Task requirements>
From the records below, count the lines holding the string "should". Only the number is wanted.

Material for the task>
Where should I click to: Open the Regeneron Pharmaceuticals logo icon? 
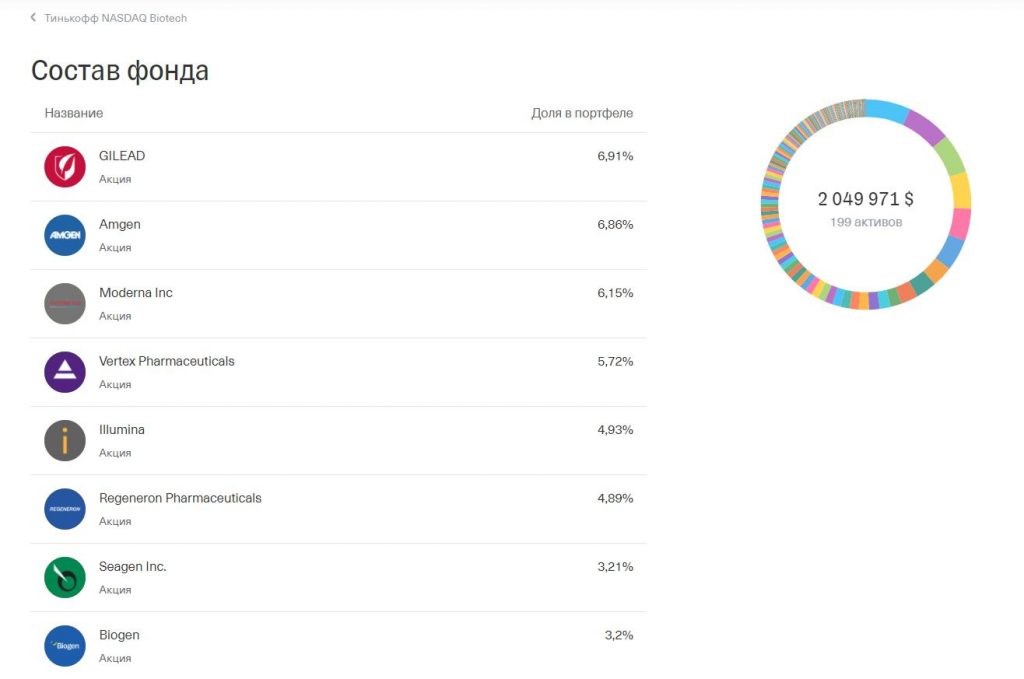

...

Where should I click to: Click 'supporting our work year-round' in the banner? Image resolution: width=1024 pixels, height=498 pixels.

* * *

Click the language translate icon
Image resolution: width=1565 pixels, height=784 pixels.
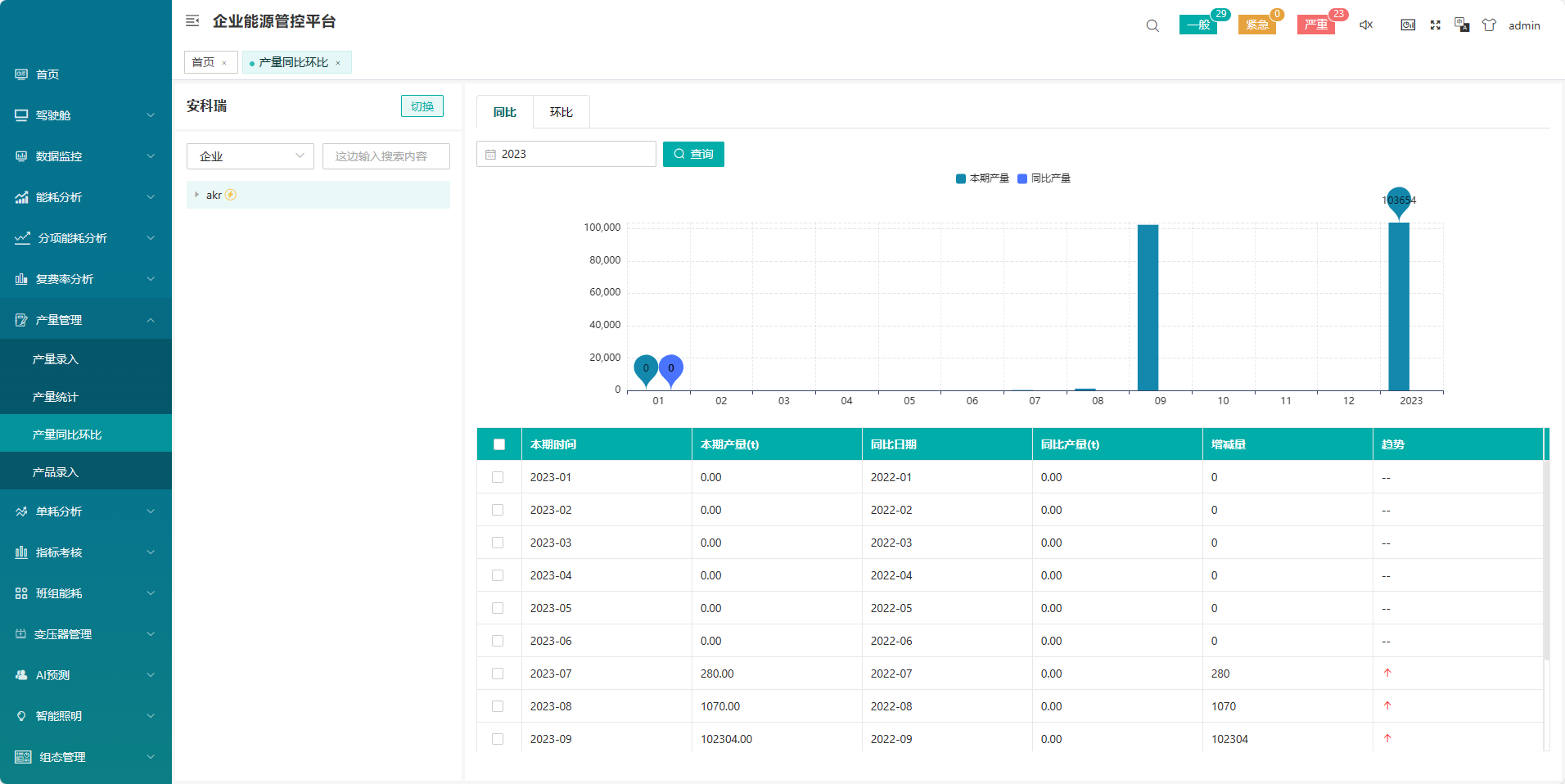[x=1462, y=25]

Task result>
2